Grande Encyclopédie Larousse 1971-1976Éd. 1971-1976
A

Alpes françaises

Région du sud-est de la France, entre la frontière italienne, la vallée du Rhône et la Méditerranée.


Partie occidentale du grand arc alpin, les Alpes françaises ont une orientation méridienne contrastant avec la dominante zonale de l’ensemble de la chaîne. L’étirement en latitude qui en résulte est l’une des bases de l’opposition régionale classique entre les Alpes du Nord et les Alpes du Sud, opposition qui trouve encore une justification sur un double plan, économique et structural.

ENTRÉES FOURNIES =>
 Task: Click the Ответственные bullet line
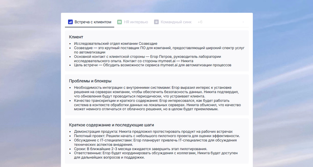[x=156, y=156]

* * *

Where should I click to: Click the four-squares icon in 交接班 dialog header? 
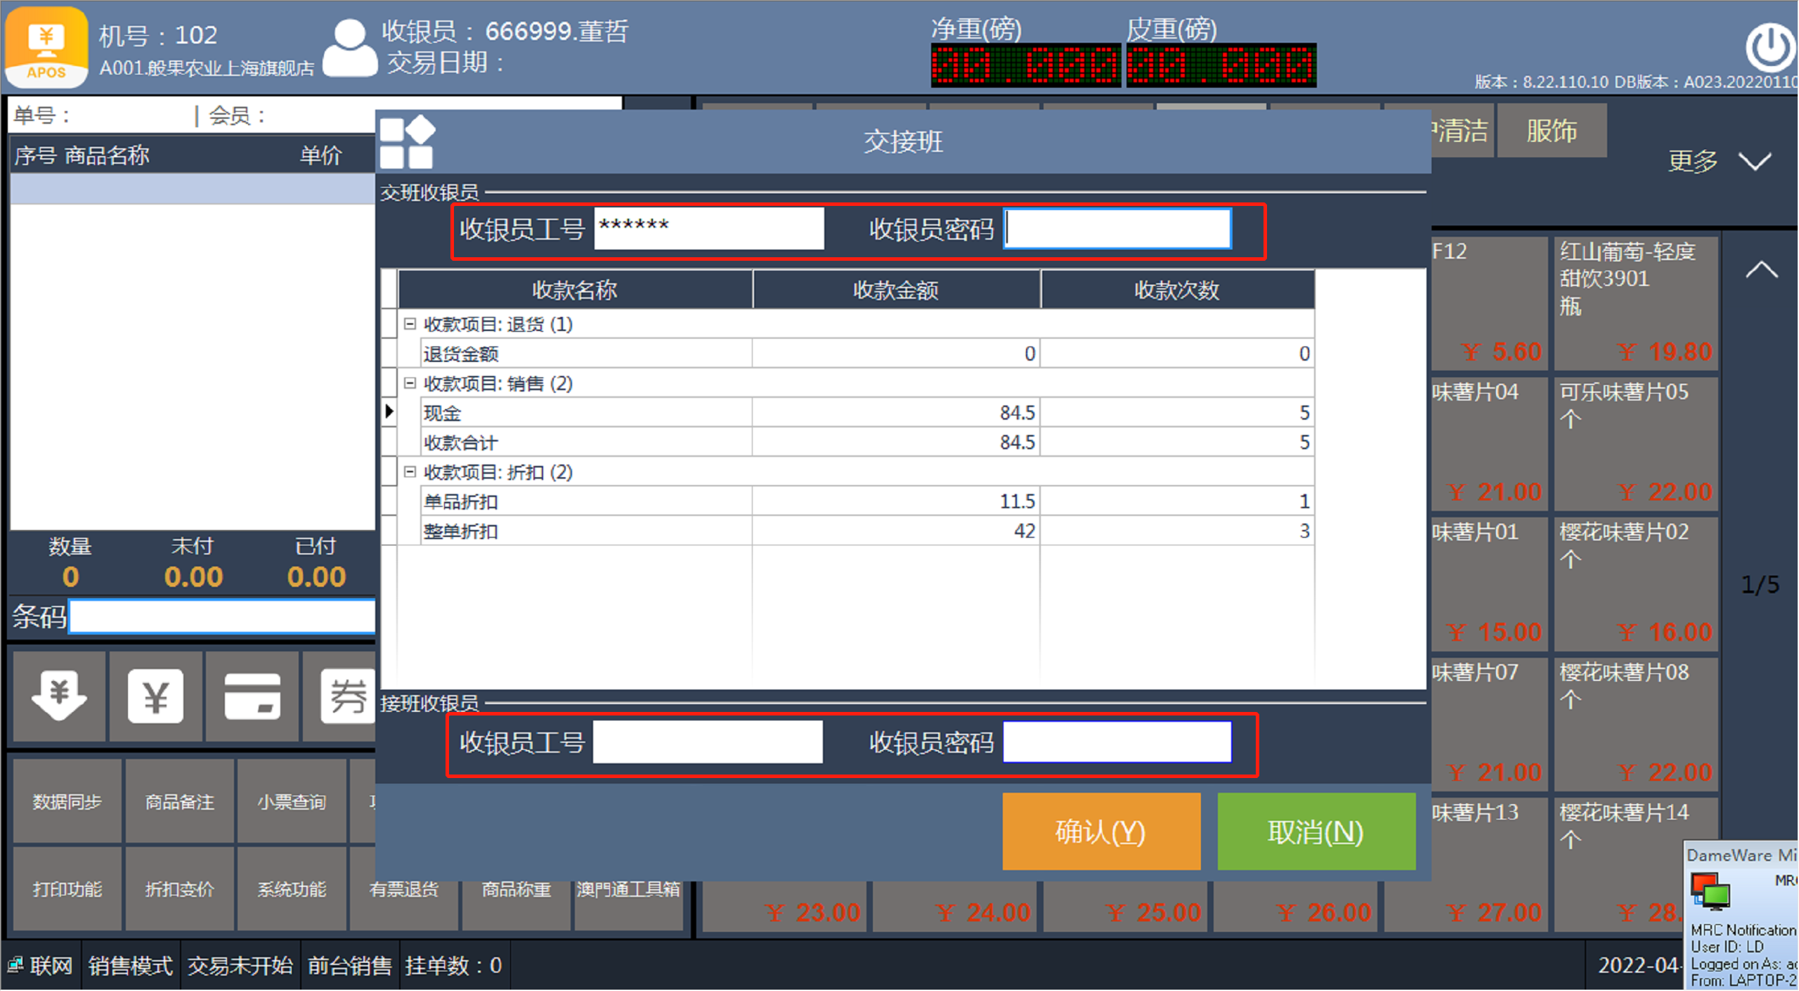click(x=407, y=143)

VOTRE OBJECTIF =>
Recopiez à l'identique le passage de l'article sur les Alpes françaises qui commence par « Grande Encyclopédie Larousse » et se termine par « économique et structural. ». La liste présentée plus haut n'est pas nécessaire.

RÉPONSE ATTENDUE =>
Grande Encyclopédie Larousse 1971-1976Éd. 1971-1976
A

Alpes françaises

Région du sud-est de la France, entre la frontière italienne, la vallée du Rhône et la Méditerranée.


Partie occidentale du grand arc alpin, les Alpes françaises ont une orientation méridienne contrastant avec la dominante zonale de l’ensemble de la chaîne. L’étirement en latitude qui en résulte est l’une des bases de l’opposition régionale classique entre les Alpes du Nord et les Alpes du Sud, opposition qui trouve encore une justification sur un double plan, économique et structural.